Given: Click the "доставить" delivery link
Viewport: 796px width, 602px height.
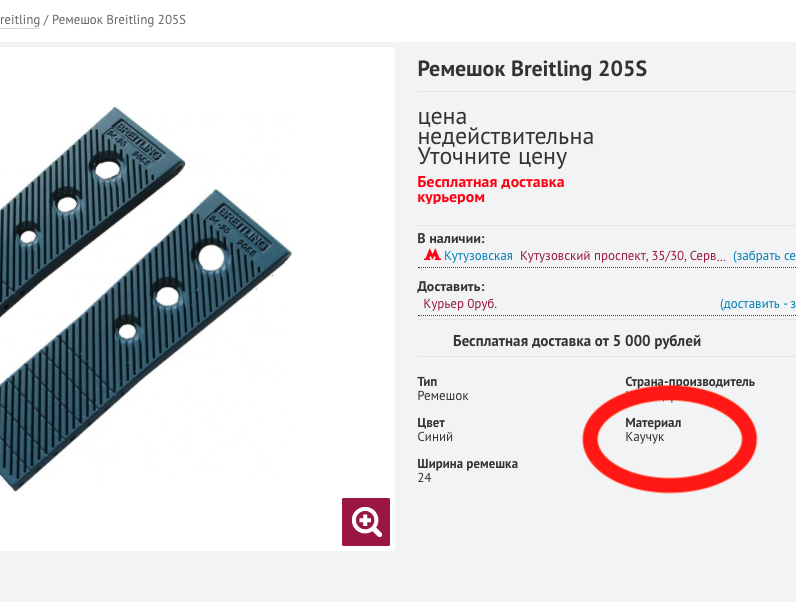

--

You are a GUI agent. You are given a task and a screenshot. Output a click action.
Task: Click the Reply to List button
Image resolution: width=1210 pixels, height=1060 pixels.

- WHAT TO WORK ON -
Collect the lines of the data that carry the word "width".

- THE ANSWER -
Viewport: 796px width, 602px height.
Image resolution: width=1210 pixels, height=1060 pixels.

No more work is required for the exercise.